Sunday, July 1, 2012

Happy Birthday Samantha

Today is my daughters birthday.  She’s with her mother today so I won’t even get to see her.  I did call her and wish her a happy birthday.  Instead, I’m going to my cousin’s wife’s graduation party this evening.  Which is fine, I always enjoy the family get togethers regardless of what it’s for.  And my cousin’s are in from North Carolina and I only see them every couple of years.

So 10 years ago today, I was in the hospital with my now ex-wife.  It was our first child.  She was a scheduled C-section because she was breach.  Tina didn’t produce enough amniotic fluid for her to turn.  Since it was scheduled, we got to choose her birthday.  I chose the 1st of July.  Easy decision. 1st day of the month sounded cool.  Plus she ended up being 7 lbs, 1 oz.  So she was 7 1 on 7 1.

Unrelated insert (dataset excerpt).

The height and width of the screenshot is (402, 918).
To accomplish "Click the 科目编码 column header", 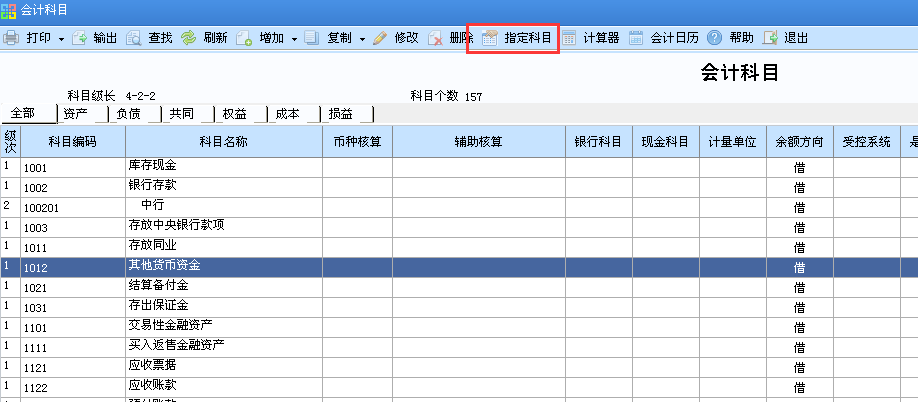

Because of the C-section, I stayed up by Tina’s head so I couldn’t see what they were doing.  I was afraid I would look right down in there and pass out.  I didn’t know how I would react and I didn’t want to take a chance that that would happen.  They pulled her out and said stand up and look at your baby girl and I did.  I then followed the nurses over so they could clean her off.  I couldn’t believe it, I was a daddy.  I never really wanted to be a parent and here I was, holding a baby daughter.

I was an involved parent, after I was taught how to hold, change and feed a baby, I did them all.  Before I had a kid, I had no idea what to do.  I was never the kind of father who wouldn’t change diapers, or stay home with the kids so the wife could go out.  I never really had a problem taking the baby with me places.  As a matter of fact, you’d be amazed how many women give you a second look when your out with a kid by yourself.

She was a good baby, I don’t remember any major problems.  But she has grown up fast.  I can’t believe she’s only 1 year removed from going to Jr. High.  And she is a daddy’s girl.  I planned on using some pictures of her growing up on this post.  But I’ve been fighting with the Ex just trying to borrow them and scan them.  So I leave you with this picture.  It was taken a few years ago, but I do enjoy it.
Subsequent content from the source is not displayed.